By Thomas Heath
Washington Post Staff Writer
Friday, November 6, 2009
Allied Capital reported a third-quarter loss of $140.7 million (79 cents a share) as the publicly traded investment firm took a $117 million expense to restructure its debt in a tight borrowing climate.
The results compared with a loss of $318.3 million ($1.78 per share) for the same period last year, when Allied wrote down the value of its investments in a contracting economy.
The results marked the seventh straight quarterly loss for Washington-based Allied, which announced last month that it would be acquired by Ares Capital of New York for $648 million in an all-stock deal.
The acquisition is expected to close in the first quarter of 2010. The company said it would set a date for a special meeting to seek shareholder approval of the sale to Ares.
The company's third-quarter net investment income declined 79 percent from the same period a year ago, to $9.6 million. Assets declined 39 percent from a year ago, to $2.84 billion.

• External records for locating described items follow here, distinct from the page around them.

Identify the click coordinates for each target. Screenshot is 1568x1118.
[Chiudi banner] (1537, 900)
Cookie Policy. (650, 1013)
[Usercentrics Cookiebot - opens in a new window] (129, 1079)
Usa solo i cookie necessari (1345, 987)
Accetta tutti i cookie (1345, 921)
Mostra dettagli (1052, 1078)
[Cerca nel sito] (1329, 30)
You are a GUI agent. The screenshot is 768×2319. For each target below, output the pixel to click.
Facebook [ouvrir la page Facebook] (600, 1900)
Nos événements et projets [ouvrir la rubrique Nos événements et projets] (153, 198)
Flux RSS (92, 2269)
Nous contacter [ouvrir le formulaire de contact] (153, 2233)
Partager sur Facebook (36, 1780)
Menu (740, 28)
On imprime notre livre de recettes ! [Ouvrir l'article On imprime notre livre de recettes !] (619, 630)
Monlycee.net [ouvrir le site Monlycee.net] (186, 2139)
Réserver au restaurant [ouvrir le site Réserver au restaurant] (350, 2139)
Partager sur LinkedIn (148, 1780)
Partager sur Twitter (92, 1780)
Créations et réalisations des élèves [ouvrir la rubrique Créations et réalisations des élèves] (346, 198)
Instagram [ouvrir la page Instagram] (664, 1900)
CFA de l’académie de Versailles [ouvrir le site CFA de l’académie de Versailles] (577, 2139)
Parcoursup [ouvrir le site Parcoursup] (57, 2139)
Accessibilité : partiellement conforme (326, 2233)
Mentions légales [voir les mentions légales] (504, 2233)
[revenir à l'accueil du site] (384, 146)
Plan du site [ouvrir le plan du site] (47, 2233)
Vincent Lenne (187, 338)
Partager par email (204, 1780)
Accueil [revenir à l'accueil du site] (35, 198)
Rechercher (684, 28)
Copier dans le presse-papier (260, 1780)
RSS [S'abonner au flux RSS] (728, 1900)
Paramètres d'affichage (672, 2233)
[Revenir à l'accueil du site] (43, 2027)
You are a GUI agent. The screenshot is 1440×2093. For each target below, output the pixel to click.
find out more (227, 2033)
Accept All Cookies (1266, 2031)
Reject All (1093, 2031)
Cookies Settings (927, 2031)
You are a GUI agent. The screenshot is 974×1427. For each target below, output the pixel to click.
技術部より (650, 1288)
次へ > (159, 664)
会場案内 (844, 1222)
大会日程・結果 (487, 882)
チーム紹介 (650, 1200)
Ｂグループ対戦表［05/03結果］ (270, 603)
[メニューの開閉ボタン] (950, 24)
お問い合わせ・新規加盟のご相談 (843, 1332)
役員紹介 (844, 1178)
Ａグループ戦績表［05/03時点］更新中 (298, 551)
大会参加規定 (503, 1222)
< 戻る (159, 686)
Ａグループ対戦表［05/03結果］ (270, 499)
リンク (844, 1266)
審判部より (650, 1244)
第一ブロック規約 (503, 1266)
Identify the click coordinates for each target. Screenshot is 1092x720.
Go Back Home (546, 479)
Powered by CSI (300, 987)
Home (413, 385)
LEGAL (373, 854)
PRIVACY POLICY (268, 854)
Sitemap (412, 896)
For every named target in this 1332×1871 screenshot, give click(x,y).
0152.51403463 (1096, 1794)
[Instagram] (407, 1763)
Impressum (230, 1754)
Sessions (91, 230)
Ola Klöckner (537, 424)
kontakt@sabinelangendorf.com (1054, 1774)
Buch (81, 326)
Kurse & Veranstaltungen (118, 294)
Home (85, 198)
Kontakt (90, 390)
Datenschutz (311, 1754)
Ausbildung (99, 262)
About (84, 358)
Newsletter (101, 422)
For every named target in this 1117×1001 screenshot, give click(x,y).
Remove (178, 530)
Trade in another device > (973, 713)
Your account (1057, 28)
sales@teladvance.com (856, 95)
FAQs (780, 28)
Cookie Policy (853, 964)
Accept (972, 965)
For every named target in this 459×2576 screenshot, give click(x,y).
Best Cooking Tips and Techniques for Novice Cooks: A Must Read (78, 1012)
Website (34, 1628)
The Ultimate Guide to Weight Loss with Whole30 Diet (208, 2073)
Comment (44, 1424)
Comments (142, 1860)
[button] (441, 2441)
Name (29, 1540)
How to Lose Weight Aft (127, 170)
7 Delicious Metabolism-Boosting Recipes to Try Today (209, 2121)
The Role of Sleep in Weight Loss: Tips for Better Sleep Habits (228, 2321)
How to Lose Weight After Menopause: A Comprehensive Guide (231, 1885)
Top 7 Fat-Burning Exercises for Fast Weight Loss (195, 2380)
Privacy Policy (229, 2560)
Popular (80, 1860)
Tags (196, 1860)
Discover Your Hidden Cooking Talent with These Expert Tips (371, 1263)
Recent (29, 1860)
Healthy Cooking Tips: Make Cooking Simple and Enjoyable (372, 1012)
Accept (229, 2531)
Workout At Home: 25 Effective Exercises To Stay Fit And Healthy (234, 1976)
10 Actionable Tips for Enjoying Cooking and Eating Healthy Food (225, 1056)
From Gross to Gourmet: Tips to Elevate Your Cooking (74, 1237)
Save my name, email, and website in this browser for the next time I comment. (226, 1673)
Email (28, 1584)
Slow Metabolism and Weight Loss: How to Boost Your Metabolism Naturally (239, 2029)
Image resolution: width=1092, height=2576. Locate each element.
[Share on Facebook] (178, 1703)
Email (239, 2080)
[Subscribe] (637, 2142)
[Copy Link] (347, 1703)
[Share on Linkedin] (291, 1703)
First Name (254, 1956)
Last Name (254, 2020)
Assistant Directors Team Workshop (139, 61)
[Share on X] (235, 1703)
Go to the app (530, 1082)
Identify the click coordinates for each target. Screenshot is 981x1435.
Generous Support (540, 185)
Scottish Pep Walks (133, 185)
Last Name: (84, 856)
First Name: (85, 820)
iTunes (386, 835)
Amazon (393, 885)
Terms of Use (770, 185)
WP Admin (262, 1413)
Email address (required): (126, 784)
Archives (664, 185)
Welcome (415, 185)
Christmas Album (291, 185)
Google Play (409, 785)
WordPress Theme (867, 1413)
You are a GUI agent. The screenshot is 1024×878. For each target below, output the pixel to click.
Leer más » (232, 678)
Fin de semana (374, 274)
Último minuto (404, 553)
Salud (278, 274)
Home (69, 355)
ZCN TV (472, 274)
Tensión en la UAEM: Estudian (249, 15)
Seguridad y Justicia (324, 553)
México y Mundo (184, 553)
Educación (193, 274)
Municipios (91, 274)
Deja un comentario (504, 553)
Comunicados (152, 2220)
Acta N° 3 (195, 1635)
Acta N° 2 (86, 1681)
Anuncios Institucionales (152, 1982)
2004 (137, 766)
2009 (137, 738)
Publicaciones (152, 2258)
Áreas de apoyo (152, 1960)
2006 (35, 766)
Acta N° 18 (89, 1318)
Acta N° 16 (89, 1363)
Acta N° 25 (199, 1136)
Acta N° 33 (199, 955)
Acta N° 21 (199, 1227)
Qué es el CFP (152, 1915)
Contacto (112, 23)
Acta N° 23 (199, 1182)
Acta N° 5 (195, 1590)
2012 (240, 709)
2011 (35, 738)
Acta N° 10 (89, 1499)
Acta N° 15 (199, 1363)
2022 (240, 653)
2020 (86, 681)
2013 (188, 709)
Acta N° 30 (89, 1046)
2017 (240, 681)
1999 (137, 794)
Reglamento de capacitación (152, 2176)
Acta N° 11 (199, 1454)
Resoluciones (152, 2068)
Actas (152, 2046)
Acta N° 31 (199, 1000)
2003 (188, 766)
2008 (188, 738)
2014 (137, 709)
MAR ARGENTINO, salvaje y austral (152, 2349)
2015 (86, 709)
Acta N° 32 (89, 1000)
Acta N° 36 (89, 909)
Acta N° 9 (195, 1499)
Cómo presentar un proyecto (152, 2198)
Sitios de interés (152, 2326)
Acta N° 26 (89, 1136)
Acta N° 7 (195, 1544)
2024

"Most of the loss from the third quarter of 2008 was driven by a write-down of assets," said analyst Scott Valentin of FBR Capital Markets. "This quarter, you had only a $28 million write-down of assets, which means asset values seem to be stabilizing, unfortunately at a very low level. But Allied had a $117 million charge on renegotiating its debt, so that was a big expense."
Allied is a business-development company that operates like a private equity firm. It invests in and helps grow and manage, small and mid-size businesses. It receives tax advantages from the federal government in return for paying most of its profits to shareholders in the form of dividends.
Allied canceled its dividend earlier this year as it sought to preserve capital.